ACTIVITY – Each line from the one that contains "The image size is (1394, 868)." to the last line of the records below must be restated word for word.

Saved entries

────────────────────

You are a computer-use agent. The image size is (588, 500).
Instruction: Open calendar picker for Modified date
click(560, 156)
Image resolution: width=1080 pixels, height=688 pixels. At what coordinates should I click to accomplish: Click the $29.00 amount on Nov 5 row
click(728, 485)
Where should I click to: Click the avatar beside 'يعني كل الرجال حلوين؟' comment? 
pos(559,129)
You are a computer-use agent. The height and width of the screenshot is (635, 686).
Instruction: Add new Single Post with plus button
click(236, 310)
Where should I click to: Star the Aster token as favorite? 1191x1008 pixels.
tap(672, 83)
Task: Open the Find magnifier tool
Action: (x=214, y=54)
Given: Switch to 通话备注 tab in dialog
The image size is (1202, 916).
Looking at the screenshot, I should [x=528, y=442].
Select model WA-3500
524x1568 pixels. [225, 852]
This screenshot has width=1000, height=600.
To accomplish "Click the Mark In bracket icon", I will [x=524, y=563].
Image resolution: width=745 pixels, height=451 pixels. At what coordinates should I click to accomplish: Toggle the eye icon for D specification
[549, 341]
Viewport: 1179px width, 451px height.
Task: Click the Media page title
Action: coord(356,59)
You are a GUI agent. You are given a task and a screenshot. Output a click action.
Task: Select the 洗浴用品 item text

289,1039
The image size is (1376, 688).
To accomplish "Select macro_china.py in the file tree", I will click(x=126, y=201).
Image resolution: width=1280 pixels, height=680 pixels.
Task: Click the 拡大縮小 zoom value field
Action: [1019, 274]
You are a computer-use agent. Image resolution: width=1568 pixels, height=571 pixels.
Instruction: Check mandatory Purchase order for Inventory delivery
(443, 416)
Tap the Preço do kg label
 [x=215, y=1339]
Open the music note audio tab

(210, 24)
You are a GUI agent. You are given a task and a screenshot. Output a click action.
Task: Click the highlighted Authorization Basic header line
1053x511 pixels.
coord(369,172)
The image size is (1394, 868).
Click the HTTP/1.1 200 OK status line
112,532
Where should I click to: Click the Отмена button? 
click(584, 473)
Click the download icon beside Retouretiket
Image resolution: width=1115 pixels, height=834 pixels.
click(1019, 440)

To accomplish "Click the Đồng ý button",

────────────────────

THE ANSWER –
The image size is (1394, 868).
Click the HTTP/1.1 200 OK status line
112,532
Where should I click to: Click the Отмена button? 
click(584, 473)
Click the download icon beside Retouretiket
Image resolution: width=1115 pixels, height=834 pixels.
click(1019, 440)

To accomplish "Click the Đồng ý button",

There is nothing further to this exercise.